▸ Work to do
Extend the piece on PGM transport timers and pipe-based signaling below, picking up right after its final sentence.

In a standard PGM transport we might expect hundreds to thousands of timers awaiting to be fired, from sending session keep alive messages (SPMs) to re-requesting lost data (NAKs). We want to minimize the number of high resolution timers, and minimise overhead of changing timers due to incoming data or receiver state changes and we can do that by managing the entire transport timers internally and presenting one global timer to the underlying Glib event loop. The following diagram shows the two sides of the transport, one of three timers per packet on the receive side: NAK_RB_IVL for NAK request back-off, NAK_RPT_IVL to repeat send a NAK, and NAK_RDATA_IVL to wait for a RDATA if seeing a NAK confirm (NCF); the send side includes an ambient SPM keeping the session alive, and heartbeat SPMs to help flush out trailing packets that might have been lost.

Once Linux implements high resolution timers for select()/poll() this method is no longer required and we should expect improved CPU usage on the timer thread.

Ceci n’est pas une pipe

2007-05-11T15:29:00.010+08:00

Signals on many platforms are completely not-thread safe, this being due to the delivery by an interrupt which can halt execution mid-way through a function call. Checking the man page signal(2) POSIX.1-2003 lists safe functions to call in a signal handler:

_Exit() _exit() abort() accept() access() aio_error() aio_return() aio_suspend() alarm() bind() cfgetispeed() cfgetospeed() cfsetispeed() cfsetospeed() chdir() chmod() chown() clock_gettime() close() connect() creat() dup() dup2() execle() execve() fchmod() fchown() fcntl() fdatasync() fork() fpathconf() fstat() fsync() ftruncate() getegid() geteuid() getgid() getgroups() getpeername() getpgrp() getpid() getppid() getsockname() getsockopt() getuid() kill() link() listen() lseek() lstat() mkdir() mkfifo() open() pathconf() pause() pipe() poll() posix_trace_event() pselect() raise() read() readlink() recv() recvfrom() recvmsg() rename() rmdir() select() sem_post() send() sendmsg() sendto() setgid() setpgid() setsid() setsockopt() setuid() shutdown() sigaction() sigaddset() sigdelset() sigemptyset() sigfillset() sigismember() signal() sigpause() sigpending() sigprocmask() sigqueue() sigset() sigsuspend() sleep() socket() socketpair() stat() symlink() sysconf() tcdrain() tcflow() tcflush() tcgetattr() tcgetpgrp() tcsendbreak() tcsetattr() tcsetpgrp() time() timer_getoverrun() timer_gettime() timer_settime() times() umask() uname() unlink() utime() wait() waitpid() write()

The popular method to handle signals is then through a pipe to an event loop, read "Catching Unix signals" for a Gtk example.

Using pipes is also a popular mechanism for multiple threads to communicate with each other, with the PGM transport the application needs to be notified only when contiguous data is available, handling of out of order sequence numbers and NAK requests should be transparent. However it only need be used as a thread-safe signalling mechanism, so for zero-copy we simply use a shared memory structure for the actual data to pass, in this case via a Glib asynchronous queue. A pipe can be used in a select() or poll() call, the thread can then sleep until data is available, otherwise a constant loop checking shared memory would be necessary with the side effect of starving other threads of processor time.

▸ Material
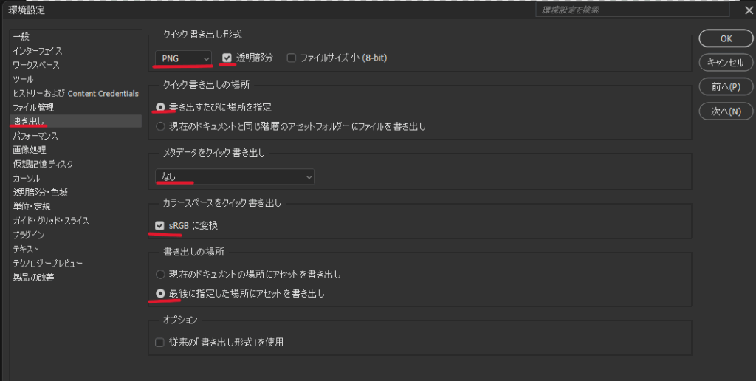756x381 pixels.
Task: Go to next page with 次へ(N)
Action: tap(725, 111)
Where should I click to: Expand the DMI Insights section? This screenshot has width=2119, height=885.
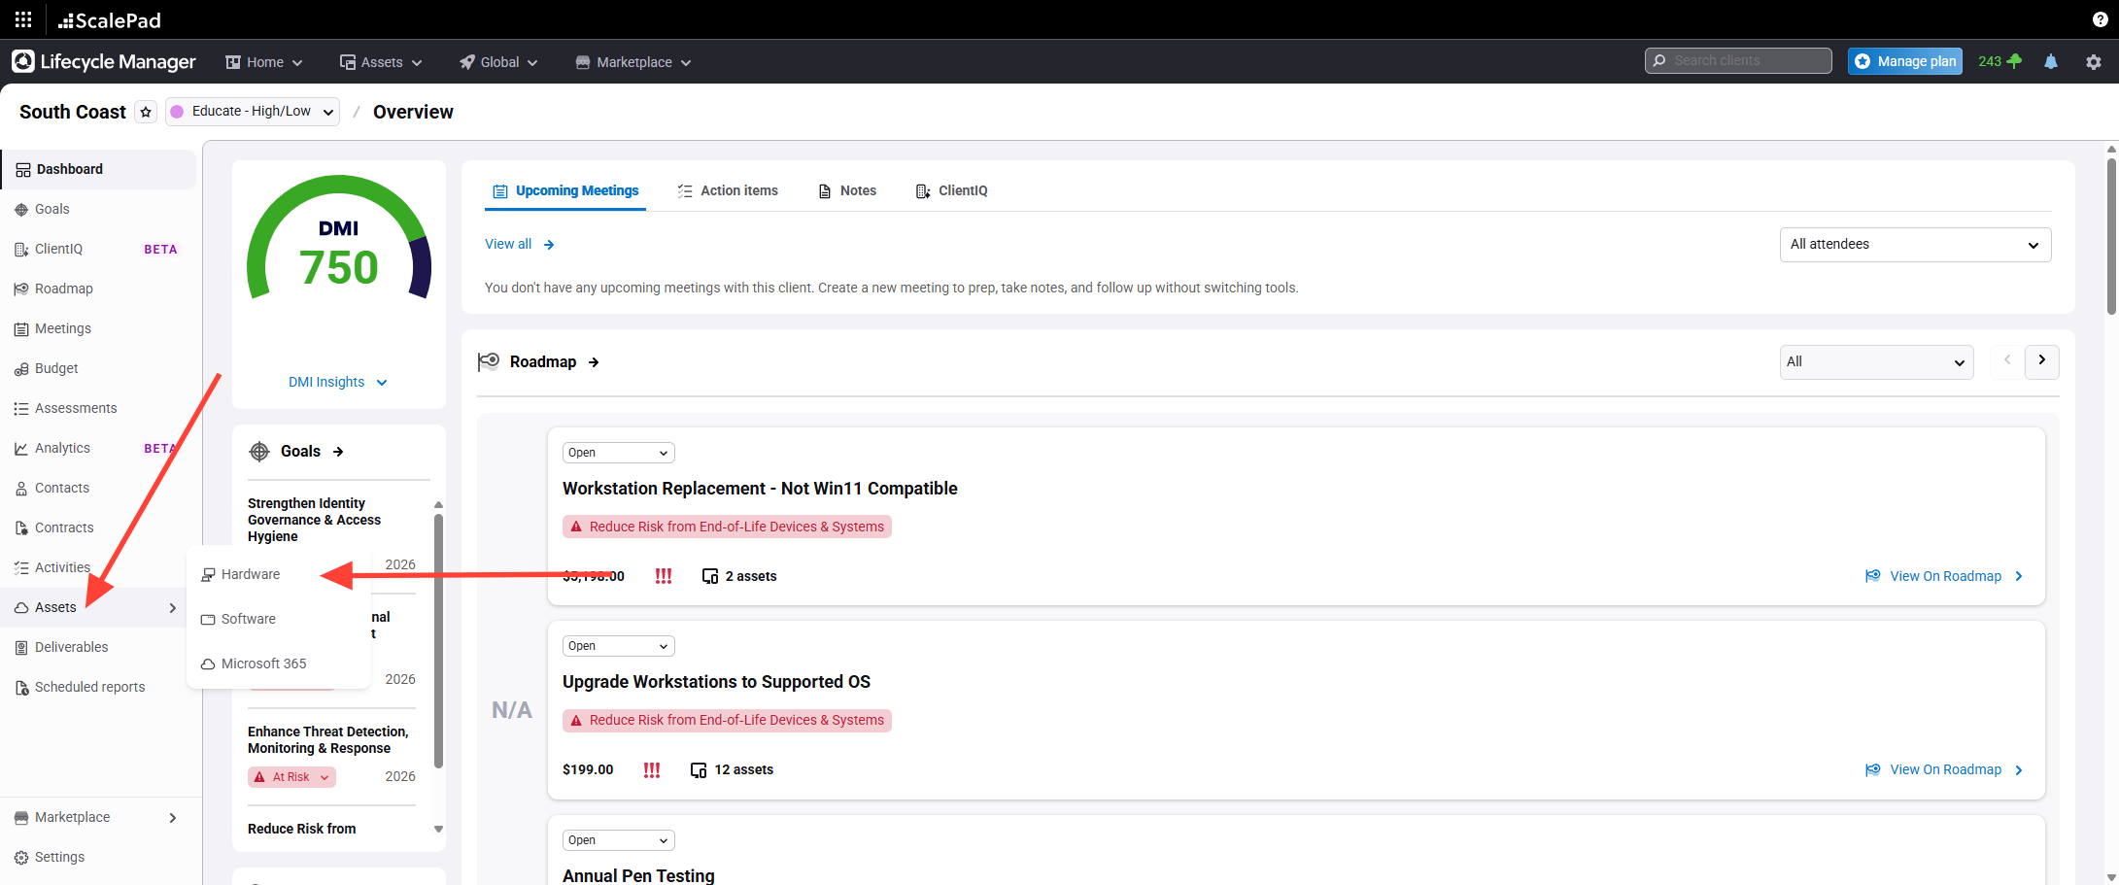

▸ Final result
Like a jigsaw puzzle

2007-05-11T14:43:00.012+08:00

Having the pieces first obviously helps, and we have already created separate receive and transmit windows together with the necessary network socket details. We want to define a new object that incorporates both receiver and transmit side functionality and manages all the network specific details for us. Independently we can investigate what kind of API we want to see by creating new basic send and receiver tools: pgmsend and pgmrecv derived from previously created basic_recv_with_rxw and stream_send_with_nak. The following diagram shows all the components that are affected:

That's getting a bit complicated to view from a functional level so lets have a look at the combined data flow diagram:

The TX/RX queue refers to of the operating system, the asynchronous event queue and event loop is determinable upon the integration framework. Currently integration is with the Glib event loop however the event hooks can easily be redirected to a Windows native, Qt, or any other. It is also not necessary for the PGM event loop to be a separate from the application event loop, although only recommended for low data rate applications.

Cost of Time

2007-04-23T12:24:00.018+08:00

Network protocols have a heavy dependency on time: when should a packet be resent? Will I ever receive this packet? Is the other party still running? The PGM protocol defines many timers in the receiver for determining packet state: NAK_RB_IVL, NAK_RPT_IVL and NAK_RDATA_IVL. There are also many different methods of calculating time, from POSIX gettimeofday() & clock_gettime(), Windows QueryPerformanceCounter() & _ftime() to Intel's RDTSC & RDTSCP instructions. The Glib suite defines a GTimer to provide some abstraction but uses doubles and hence potential expensive floating-point math.

So one question is what kind of overhead can one expect with Glib timers? Here is a graph with timers:

Now removing the timers completely and re-running gives the following results:

The test series "sequence numbers in jumps" causes generation of many NAKs each requiring its own times tamp for expiry detection, 68% of the processing is simply getting the current time!

Gimme that packet

2007-04-19T17:52:00.017+08:00

So we're sending data with a transmit window to handle reliability how about a receive window to process, re-order, and request re-delivery of lost packets for reliable transfer? If we take a similar architecture to the transmit window we have something like this:

A fixed pointer array defines the maximum size of the receive window, at run time a container is assigned to function as a place holder for lost packets, or container for received data. Memory is pooled through a slab allocator and managed with a trash stack for optimum performance. The trail refers to the trailing edge of the non-contiguous data rather than RXW_TRAIL.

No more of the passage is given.